Saturday, 20 June 2020

Stanisław Wyspiański

15.01.1869—28.11.1907
#language & literature
Author: Culture.pl

Wyspiański grew up in Kraków during the late nineteenth century when the city was part of the Austro-Hungarian Empire. The place and the community in which he was raised were instrumental in shaping his artistic imagination. His father, Franciszek, a sculptor, had an atelier at the foot of the Wawel hill, home to a cathedral rich with evidence of the strength of the former Polish state, and to a royal castle, by then an Austrian army barracks.

Stanisław attended St Anne's Gymnasium. Many of his schoolmates, including Jozef Mehoffer, Lucjan Rydel, Stanislaw Estreicher, were to play major roles in Kraków's cultural life. Instruction was bilingual so the students were thoroughly versed in German language, literature, and culture. A classical gymnasium, St Anne's also equipped its pupils with a thorough knowledge of antiquity - antique motifs would always be present in Wyspiański's work. A former capital city of a once powerful country, now reduced to the status of a smallish, inferior, provincial town, Kraków was a magical place, a point of reference and a challenge to the Polish consciousness of the late nineteenth century. On one hand, tradition was celebrated with pomp, and objects of the past were venerated. On the other, a group of historians emerged from the city's Jagiellonian University, challenging the Poles' vision of history, identifying the causes of national failures and the reasons for undesirable social behaviour. Kraków was also the birthplace of Polish modernism.

After his baccalaureate exam, Wyspiański enrolled at the Department of Philosophy of the Jagiellonian University, and at the School of Fine Arts to study painting under Jan Matejko, the painter of large-scale historical canvases. As a student, he and his colleagues were involved in the renovation of St Mary's Church, and, during his summer travels across the Galicia and Kielce regions, he helped to develop a register of objects from the past. His most notable contribution was the discovery, in the village of Kruzlowa, of a fifteenth-century wooden statue of the Mother of God (now kept at the Krakow National Museum  and called the Madonna of Kruzlowa). This work must have encouraged him to take a more personal look at his country's heritage as well as increasing his sensitivity to detail in fine arts. Indeed, no matter whether he was looking at an object of art or creating one, his unique imagination made him view the work as a fragment of a historical event. When looking at a painting, a sculpture, or a piece of architecture, he would add a story that would make it dramatic, hence challenging the essentially static nature of fine arts. In Kraków he was able to see the finest Polish actors (including Helena Modrzejewska [aka Modjeska]), as well as taking part in amateur performances himself. Modernism, which was then coming of age, created an awareness of the co-existence of various arts. A student of painting, Wyspiański also tried his hand at writing minor lyrics as well as dramatic scenes that would often comment on his fine arts projects, like his Krolówa Polskiej Korony / Queen of the Polish Crown, which he wrote when working on a stained-glass window for the Lvov Cathedral. Years later, as a mature artist, he designed a series of (unrealised) stained-glass windows for the Wawel Cathedral and wrote poems devoted to the historical personages they depicted.
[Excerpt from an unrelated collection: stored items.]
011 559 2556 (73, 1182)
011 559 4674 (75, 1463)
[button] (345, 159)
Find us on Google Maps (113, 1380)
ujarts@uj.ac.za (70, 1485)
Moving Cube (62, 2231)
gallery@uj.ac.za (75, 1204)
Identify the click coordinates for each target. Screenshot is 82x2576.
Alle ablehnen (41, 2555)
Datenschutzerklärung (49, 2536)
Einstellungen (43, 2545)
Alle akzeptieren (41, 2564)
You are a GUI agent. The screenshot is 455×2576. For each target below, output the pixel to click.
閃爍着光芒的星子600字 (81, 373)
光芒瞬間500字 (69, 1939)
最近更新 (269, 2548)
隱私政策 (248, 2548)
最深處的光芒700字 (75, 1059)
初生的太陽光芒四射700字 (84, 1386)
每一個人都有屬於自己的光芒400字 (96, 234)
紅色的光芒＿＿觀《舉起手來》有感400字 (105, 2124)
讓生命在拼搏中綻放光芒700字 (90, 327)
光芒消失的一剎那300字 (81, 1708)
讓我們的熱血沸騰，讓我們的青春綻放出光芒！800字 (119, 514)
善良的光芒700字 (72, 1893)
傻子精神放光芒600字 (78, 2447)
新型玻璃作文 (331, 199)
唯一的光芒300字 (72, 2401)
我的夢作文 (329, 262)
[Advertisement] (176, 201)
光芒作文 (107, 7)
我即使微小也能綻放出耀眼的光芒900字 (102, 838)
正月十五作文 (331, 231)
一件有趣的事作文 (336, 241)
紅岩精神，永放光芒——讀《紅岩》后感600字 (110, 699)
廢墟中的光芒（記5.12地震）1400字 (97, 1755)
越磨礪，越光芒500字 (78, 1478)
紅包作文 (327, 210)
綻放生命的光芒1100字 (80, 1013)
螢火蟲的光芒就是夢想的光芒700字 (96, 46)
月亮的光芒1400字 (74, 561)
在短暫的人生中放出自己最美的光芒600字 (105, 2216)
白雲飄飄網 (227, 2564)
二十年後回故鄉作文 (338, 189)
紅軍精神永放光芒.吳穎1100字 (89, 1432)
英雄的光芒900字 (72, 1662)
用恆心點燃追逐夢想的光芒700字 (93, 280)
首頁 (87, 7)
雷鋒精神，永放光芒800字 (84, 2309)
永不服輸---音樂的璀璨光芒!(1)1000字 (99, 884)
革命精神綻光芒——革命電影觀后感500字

In 1890, Wyspiański travelled abroad, visiting Vienna, Venice, Padua, Verona, Mantua, Milan, Como, Luzern, Basel, stopping for a while in Paris. Having visited the cathedral of Saint-Denis, he went to the famous Gothic cathedrals of Chartres, Rouen, Amiens, Laon, Reims, Strasbourg, and then the Roman cathedrals, down to Nuremberg. He returned to Poland via a number of German towns, watching productions of plays by Goethe, Weber, Wagner and Shakespeare. He wrote detailed letters to his friends - mostly to Lucjan Rydel - which, together with the "Notatnik z podróży po Francji" [Notes on a Trip to Trip to France] were to become source material for his (unpublished) study of the French cathedrals.

In May, 1891, he went to France again, travelling across Austria and Switzerland, to continue his studies in Paris. Failing to get admitted to École des Beaux Arts, he started to paint in one of the Parisian ateliers within the Colarossi Academy. He loved the productions at Comédie Française, and frequented other theatres, too. Besides painting, he started to write dramas and opera librettos, addressing historical and mythological themes seen from the perspective of the end of the century. His studies abroad introduced him to the latest aesthetic trends, including the modern understanding of applied art and the diverse approaches of European theatre. More importantly, his studies helped him to discover Gothic and the phenomenon of the cathedral as a consummate work of art, the most perfect expression of its age. Ever since that moment, he nurtured a need to create a complete work of art, which, like a Gothic cathedral, would be able to accommodate the entire experience of history and modernity.